In the cctv footage no one is seen getting in or out of the vehicle and therefore there was no apparent reason for the vehicle to stop on the zig zag lines. There are no other vehicles seen coming towards the vehicle, but the camera concentrates on close up of the vehicle and ends after some seconds before the vehicle moves off. The footage is not inconsistent with the Appellant’s claim and given that there appears to be no other reason why the vehicle is stopped I accept that it was in the course of traffic.

217018008A - Whitings Road

There is no dispute as to the whereabouts of vehicle, at the relevant time, on the material date; namely at a location subject to an operative restriction denoted by zig zag carriageway markings, such demarcation indicating a prohibition against a vehicle remaining stationary within the defined area.

The Enforcement Authority assert that the said vehicle entered the defined area and stopped.

The Appellant denies liability for the ensuing Penalty Charge Notice on the basis of the prevailing circumstances as stated in his written representations, which he reiterated and comprehensively detailed at the Hearing, supported by photographic capture.

The Enforcement Authority who assert that the said vehicle was so parked contrary to, and during the operative period of, a restriction are obliged to adduce evidence to the requisite standard to substantiate that assertion.

The evidence upon which the Enforcement Authority rely comprises the certified copy Penalty Charge Notice, extracts of governing Traffic Management Order provisions, photographic evidence: CCTV footage and still frames taken there-from revealing the said vehicle in situ, and the applicable signage and carriageway markings notifying motorists of the restriction.

It is incumbent upon a motorist to consult signage and comply with carriageway/kerb indications, and to be acquainted with the nature of such restrictions/prohibitions by reference to The Highway Code.

Examination of the contemporaneous footage shows the said vehicle pull into position briefly and the move forward, again briefly before the camera capture concludes abruptly.

No boarding or alighting is discernible.

The Appellant described a scenario consistent with that stated at the outset, and supported his contention with images of the road in question [and indeed moving footage of both the whole road and bus journey] which demonstrate its dimension and the effect of parked vehicles on either side.

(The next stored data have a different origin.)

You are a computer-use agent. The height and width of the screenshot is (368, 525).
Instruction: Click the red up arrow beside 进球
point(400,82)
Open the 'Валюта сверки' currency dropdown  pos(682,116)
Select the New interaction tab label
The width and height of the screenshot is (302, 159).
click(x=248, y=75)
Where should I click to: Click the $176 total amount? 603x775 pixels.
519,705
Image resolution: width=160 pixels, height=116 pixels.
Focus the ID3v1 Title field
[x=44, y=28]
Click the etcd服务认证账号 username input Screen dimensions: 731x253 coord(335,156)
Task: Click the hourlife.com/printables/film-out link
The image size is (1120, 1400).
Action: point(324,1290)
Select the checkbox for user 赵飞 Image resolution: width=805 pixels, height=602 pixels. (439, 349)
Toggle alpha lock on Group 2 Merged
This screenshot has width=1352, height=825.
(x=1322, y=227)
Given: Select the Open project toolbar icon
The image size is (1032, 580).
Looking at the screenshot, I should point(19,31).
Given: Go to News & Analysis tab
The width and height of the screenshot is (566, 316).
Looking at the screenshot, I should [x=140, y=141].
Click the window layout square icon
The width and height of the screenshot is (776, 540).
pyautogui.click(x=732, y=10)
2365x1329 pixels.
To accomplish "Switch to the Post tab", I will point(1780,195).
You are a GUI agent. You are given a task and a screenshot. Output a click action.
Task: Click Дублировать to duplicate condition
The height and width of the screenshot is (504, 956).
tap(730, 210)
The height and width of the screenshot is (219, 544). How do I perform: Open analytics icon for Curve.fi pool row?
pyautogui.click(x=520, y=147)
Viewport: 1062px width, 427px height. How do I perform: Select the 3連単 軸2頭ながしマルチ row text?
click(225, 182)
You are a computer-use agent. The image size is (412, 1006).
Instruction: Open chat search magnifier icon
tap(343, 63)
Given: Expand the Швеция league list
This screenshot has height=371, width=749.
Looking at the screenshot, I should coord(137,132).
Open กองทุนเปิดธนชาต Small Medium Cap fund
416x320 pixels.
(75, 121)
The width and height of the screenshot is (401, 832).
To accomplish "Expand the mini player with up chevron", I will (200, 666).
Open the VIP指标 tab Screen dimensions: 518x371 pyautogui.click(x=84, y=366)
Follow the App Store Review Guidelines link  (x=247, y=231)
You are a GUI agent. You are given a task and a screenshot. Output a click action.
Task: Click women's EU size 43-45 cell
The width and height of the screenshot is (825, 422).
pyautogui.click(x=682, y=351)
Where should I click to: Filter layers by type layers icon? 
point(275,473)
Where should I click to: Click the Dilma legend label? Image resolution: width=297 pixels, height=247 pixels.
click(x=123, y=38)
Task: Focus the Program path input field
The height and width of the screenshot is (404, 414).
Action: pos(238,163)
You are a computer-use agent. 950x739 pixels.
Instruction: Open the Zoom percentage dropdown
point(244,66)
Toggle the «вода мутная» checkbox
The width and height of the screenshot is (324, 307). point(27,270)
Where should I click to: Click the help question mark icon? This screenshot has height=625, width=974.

The Appellant's photographic capture establish that the road affords the passage of only one moving vehicle at a time to traverse between the parked vehicles; vehicles travelling in an opposite direction being caused to pull into spaces to accord precedence to the other, such situations alternating dependent upon the courtesy of respective drivers.

The Appellant maintains that at the relevant time he had pulled the said vehicle over to one side to allow an oncoming bus to pass.

I had the benefit of assessing and questioning the Appellant at the Hearing; I found the Appellant's oral evidence to be cogent and credible and I accepted it in its entirety making a finding that the said vehicle was paused in the course of a manoeuvre. I distinguish the present instance from the mischief which the restriction is designed to combat by finding that the said vehicle was paused during the course of a manoeuvre.

A balance must be made between traffic enforcement and the practicalities of motoring.

Evidentially I am not satisfied that this contravention occurred, accordingly I allow this Appeal.

That is an awful lot of school zig zag PCNs which should not have been issued. What will Barnet Council learn from these decisions?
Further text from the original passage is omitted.